This exhibition brings together an array of exhibition design techniques, from salon style fine art display and natural dioramas to abstraction (deer bone blanket) and the supermarket principle of showing multiples of the same artifact together (starfishes, butterflies, taxidermy raptors). This lost and found of the organic, the decayed, and the kitsch, transformed into finished art works, the pinnacle of human expression, is a spectacular creative endeavor.
Anthony’s media ranges from the cleaned and bleached bones from his specially-made roadkill “bone pens”—literally the bones of his work!—to the finely applied pigments of oil paint on thrown away “art” and family photographs. Here the whole world and vestiges of its inhabitants are made visible, what the late 18th century Deists would call The Great Chain of Being, in which nothing is extinct and everything has a role to play.
I enjoin you to attend this spectacle, to insert yourself on this continuum of the theater of absurd, of life and death, from the most delicate of assemblages (think artist Joseph Cornell with microscope and tweezers) to elaborate tributes to giants in the fields of evolution and nature, Darwin and Audubon.
This dissemination of knowledge parody early Renaissance cabinets des curieux, Wunderkammer, or perhaps better said, Cabinets of Wonder. From tiny diorama to grotesque monsters made from chair legs and animal bones, this show plays an important role in connecting the creative impulse underlying the human and natural worlds.
Yes, there are a lot of bodies on display here. We seem to be missing only the Dodo, the Passenger Pigeon, and a nubbly mastodon tooth. But unlike the object lessons of evolutionary theory of 19th century world’s fairs, Anthony spares nothing and no one in this appraisal of mortality, smiling at the order that comes from disorder or, in this case, Alabama.
We are grateful to Butch Anthony and his cheeky visions and his gentle corrective: we, too, can see worlds in a grain of sand, even hold infinity in the palm of our hand, and what a pleasure this can be.

# # # #

§ **Job 1**: Put the stored rows into a Markdown table with the columns Row and Line, covering the part that opens with the first row and closes with the line containing "[x=1212, y=357]", and leave out blank lines.
These rows are unrelated to the exhibition essay.

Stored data

# # # #

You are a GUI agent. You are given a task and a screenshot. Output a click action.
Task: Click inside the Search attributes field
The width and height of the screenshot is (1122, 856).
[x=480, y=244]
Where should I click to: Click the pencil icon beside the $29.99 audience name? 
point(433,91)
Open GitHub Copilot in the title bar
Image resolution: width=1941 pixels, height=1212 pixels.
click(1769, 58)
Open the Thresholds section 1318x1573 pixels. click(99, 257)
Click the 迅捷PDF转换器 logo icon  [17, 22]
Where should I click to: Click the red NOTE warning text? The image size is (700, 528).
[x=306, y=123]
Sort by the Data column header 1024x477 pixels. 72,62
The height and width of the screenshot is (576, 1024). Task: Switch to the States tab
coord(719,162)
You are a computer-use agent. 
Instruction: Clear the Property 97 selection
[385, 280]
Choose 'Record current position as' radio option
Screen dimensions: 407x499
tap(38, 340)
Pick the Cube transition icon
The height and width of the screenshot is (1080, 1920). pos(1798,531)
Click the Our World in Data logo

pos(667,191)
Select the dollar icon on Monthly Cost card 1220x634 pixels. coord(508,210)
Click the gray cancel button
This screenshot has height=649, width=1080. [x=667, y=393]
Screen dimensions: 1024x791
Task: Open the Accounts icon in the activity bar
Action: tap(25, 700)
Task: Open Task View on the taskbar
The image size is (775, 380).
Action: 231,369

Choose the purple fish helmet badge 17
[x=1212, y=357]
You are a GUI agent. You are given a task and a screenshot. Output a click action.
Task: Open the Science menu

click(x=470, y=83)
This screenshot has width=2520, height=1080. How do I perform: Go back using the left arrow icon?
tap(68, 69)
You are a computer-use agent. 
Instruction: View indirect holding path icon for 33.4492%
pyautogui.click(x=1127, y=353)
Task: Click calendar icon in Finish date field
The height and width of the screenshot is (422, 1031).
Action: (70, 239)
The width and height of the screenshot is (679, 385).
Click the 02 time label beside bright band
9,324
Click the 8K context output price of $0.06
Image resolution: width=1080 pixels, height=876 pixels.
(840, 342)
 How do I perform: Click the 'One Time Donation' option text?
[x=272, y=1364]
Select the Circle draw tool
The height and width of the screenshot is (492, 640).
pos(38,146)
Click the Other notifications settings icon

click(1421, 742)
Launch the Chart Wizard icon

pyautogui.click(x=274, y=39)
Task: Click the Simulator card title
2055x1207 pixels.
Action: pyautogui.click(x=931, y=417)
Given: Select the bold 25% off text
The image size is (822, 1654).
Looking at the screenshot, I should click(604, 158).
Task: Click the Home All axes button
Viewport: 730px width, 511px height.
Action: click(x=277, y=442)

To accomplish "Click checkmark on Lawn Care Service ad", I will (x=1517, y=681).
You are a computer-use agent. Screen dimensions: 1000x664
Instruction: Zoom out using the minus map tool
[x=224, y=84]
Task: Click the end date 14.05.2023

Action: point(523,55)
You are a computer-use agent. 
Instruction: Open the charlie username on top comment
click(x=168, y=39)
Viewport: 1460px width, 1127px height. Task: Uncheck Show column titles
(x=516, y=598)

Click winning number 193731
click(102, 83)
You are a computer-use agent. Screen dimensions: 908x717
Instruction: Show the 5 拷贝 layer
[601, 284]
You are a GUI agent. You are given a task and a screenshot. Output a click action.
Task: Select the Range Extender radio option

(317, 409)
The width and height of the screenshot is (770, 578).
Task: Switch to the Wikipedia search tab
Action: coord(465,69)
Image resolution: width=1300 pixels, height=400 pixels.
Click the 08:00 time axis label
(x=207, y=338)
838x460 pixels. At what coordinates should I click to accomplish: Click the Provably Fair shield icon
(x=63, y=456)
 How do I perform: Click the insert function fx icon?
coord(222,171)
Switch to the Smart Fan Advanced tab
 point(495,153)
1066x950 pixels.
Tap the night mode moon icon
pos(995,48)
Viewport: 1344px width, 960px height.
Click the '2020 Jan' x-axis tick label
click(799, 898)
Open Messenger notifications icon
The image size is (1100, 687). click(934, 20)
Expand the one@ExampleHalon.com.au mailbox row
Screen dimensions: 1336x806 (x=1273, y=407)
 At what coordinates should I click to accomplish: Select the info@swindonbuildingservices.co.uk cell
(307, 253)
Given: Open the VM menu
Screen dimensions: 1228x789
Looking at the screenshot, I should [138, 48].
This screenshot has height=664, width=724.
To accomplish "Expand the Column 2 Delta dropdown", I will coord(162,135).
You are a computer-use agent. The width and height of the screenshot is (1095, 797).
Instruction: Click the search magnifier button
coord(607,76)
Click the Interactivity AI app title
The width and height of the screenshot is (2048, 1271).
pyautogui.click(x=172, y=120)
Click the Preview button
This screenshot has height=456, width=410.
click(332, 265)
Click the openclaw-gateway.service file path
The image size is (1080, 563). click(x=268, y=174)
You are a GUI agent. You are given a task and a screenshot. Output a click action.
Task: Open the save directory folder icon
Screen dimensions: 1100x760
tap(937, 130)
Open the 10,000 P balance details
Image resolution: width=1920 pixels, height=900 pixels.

# # # #

§ **Job 2**: Transcribe the part of the exhibition essay that opens with the words containing "This exhibition brings" and closes with "spectacular creative endeavor.".

§ **Task result 1**:
| Row | Line |
|---|---|
| 1 | You are a GUI agent. You are given a task and a screenshot. Output a click action. |
| 2 | Task: Click inside the Search attributes field |
| 3 | The width and height of the screenshot is (1122, 856). |
| 4 | [x=480, y=244] |
| 5 | Where should I click to: Click the pencil icon beside the $29.99 audience name?  |
| 6 | point(433,91) |
| 7 | Open GitHub Copilot in the title bar |
| 8 | Image resolution: width=1941 pixels, height=1212 pixels. |
| 9 | click(1769, 58) |
| 10 | Open the Thresholds section 1318x1573 pixels. click(99, 257) |
| 11 | Click the 迅捷PDF转换器 logo icon  [17, 22] |
| 12 | Where should I click to: Click the red NOTE warning text? The image size is (700, 528). |
| 13 | [x=306, y=123] |
| 14 | Sort by the Data column header 1024x477 pixels. 72,62 |
| 15 | The height and width of the screenshot is (576, 1024). Task: Switch to the States tab |
| 16 | coord(719,162) |
| 17 | You are a computer-use agent.  |
| 18 | Instruction: Clear the Property 97 selection |
| 19 | [385, 280] |
| 20 | Choose 'Record current position as' radio option |
| 21 | Screen dimensions: 407x499 |
| 22 | tap(38, 340) |
| 23 | Pick the Cube transition icon |
| 24 | The height and width of the screenshot is (1080, 1920). pos(1798,531) |
| 25 | Click the Our World in Data logo |
| 26 | pos(667,191) |
| 27 | Select the dollar icon on Monthly Cost card 1220x634 pixels. coord(508,210) |
| 28 | Click the gray cancel button |
| 29 | This screenshot has height=649, width=1080. [x=667, y=393] |
| 30 | Screen dimensions: 1024x791 |
| 31 | Task: Open the Accounts icon in the activity bar |
| 32 | Action: tap(25, 700) |
| 33 | Task: Open Task View on the taskbar |
| 34 | The image size is (775, 380). |
| 35 | Action: 231,369 |
| 36 | Choose the purple fish helmet badge 17 |
| 37 | [x=1212, y=357] |

§ **Task result 2**:
This exhibition brings together an array of exhibition design techniques, from salon style fine art display and natural dioramas to abstraction (deer bone blanket) and the supermarket principle of showing multiples of the same artifact together (starfishes, butterflies, taxidermy raptors). This lost and found of the organic, the decayed, and the kitsch, transformed into finished art works, the pinnacle of human expression, is a spectacular creative endeavor.